Personal information
- Full name: Javier Villar Rey
- Date of birth: 20 February 1991 (age 34)
- Place of birth: Pontevedra, Spain
- Height: 1.86 m (6 ft 1 in)
- Position(s): Midfielder

Team information
- Current team: Arosa

Youth career
- Pontevedra
- 2009–2010: Valencia

Senior career*
- Years: Team / Apps / (Gls)
- 2008–2009: Pontevedra B / 9 / (1)
- 2008–2009: Pontevedra / 4 / (0)
- 2010–2011: Valencia B / 13 / (1)
- 2011–2013: Lugo / 34 / (0)
- 2013–2015: Celta B / 48 / (1)
- 2013: Celta / 0 / (0)
- 2015–2016: Guijuelo / 35 / (0)
- 2016–2017: Logroñés / 19 / (1)
- 2017–2018: Badajoz / 34 / (2)
- 2018–2019: UCAM Murcia / 6 / (0)
- 2019–2021: Racing Ferrol / 27 / (0)
- 2021–2022: Pontevedra / 30 / (1)
- 2022–2023: Avilés / 28 / (0)
- 2023–2024: Talavera / 20 / (0)
- 2024–: Arosa / 4 / (0)

= Javi Rey (footballer, born 1991) =

Spanish footballer

Javier "Javi" Villar Rey (born 20 February 1991) is a Spanish professional footballer who plays for Arosa as a midfielder.

==Club career==
Born in Pontevedra, Galicia, Rey played youth football with hometown club Pontevedra CF. In late 2008 he made his debut as a senior at the age of only 17 and, the following summer, moved to Valencia CF to complete his development; during the 2009–10 season, he appeared in one game for the reserves also in the Segunda División B.
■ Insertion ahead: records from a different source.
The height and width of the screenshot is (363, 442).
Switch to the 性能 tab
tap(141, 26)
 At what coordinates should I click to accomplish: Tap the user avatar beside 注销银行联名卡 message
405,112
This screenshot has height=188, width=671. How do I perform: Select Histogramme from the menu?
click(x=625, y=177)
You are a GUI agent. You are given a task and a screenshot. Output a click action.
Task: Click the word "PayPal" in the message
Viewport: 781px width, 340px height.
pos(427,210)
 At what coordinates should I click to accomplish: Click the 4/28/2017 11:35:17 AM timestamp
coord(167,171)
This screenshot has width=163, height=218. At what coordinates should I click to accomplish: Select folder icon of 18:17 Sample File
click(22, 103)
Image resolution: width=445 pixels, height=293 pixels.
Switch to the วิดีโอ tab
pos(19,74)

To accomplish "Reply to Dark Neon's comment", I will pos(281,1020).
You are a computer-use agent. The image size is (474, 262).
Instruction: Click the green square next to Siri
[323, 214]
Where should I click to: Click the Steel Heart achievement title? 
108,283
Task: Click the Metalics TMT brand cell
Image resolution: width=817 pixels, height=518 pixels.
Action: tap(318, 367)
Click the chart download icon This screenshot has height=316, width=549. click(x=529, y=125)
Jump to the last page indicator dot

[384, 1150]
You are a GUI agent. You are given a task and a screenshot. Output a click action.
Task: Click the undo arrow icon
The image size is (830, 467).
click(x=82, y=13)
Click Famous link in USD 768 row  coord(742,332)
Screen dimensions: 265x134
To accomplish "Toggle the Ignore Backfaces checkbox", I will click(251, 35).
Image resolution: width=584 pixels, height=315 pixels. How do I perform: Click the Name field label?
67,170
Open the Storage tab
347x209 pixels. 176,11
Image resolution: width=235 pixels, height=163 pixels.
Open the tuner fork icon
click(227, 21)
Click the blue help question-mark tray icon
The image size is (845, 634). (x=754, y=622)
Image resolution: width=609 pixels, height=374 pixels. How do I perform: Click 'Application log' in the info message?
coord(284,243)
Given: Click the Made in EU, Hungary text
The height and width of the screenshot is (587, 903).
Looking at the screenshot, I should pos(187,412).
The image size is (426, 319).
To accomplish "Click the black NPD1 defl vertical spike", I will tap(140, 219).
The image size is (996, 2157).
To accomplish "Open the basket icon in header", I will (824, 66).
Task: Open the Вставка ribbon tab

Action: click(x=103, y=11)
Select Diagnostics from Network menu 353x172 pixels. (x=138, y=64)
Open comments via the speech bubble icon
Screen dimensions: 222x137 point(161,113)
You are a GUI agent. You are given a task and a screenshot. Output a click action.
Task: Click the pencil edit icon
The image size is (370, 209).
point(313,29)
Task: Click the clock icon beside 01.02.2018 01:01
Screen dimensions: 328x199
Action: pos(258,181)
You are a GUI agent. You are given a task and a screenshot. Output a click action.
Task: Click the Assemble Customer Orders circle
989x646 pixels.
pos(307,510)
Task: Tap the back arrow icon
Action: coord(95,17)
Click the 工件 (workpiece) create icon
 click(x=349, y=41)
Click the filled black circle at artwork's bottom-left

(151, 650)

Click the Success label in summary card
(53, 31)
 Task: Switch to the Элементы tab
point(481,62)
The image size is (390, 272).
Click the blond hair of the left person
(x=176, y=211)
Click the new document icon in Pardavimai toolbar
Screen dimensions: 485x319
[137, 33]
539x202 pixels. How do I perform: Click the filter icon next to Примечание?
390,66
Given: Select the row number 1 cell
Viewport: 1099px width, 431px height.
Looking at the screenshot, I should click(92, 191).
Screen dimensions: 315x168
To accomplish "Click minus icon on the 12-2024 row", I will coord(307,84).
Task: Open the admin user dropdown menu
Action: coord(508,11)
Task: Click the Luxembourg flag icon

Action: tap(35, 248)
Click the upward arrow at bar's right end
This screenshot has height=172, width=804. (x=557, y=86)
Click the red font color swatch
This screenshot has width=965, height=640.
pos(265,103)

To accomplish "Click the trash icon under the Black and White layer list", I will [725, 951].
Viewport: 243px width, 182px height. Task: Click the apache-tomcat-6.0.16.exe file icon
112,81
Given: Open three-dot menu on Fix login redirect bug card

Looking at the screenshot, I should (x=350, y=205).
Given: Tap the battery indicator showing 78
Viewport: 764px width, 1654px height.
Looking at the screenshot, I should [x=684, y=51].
In July 2011, Rey signed a contract with CD Lugo. He contributed 22 appearances in his debut campaign (18 starts, 1,622 minutes of action), as the team returned to Segunda División after an absence of 20 years.

Rey made his debut as a professional on 1 December 2012, appearing as a late substitute in a 1–2 home loss against FC Barcelona B. On 18 July 2013 he joined RC Celta de Vigo, being initially assigned to the reserve side in the third tier.

In the following seasons, Rey all but competed in division three, with CD Guijuelo, UD Logroñés, CD Badajoz, UCAM Murcia CF and Racing de Ferrol (with the last of those clubs, he also had a very brief spell in the Tercera División).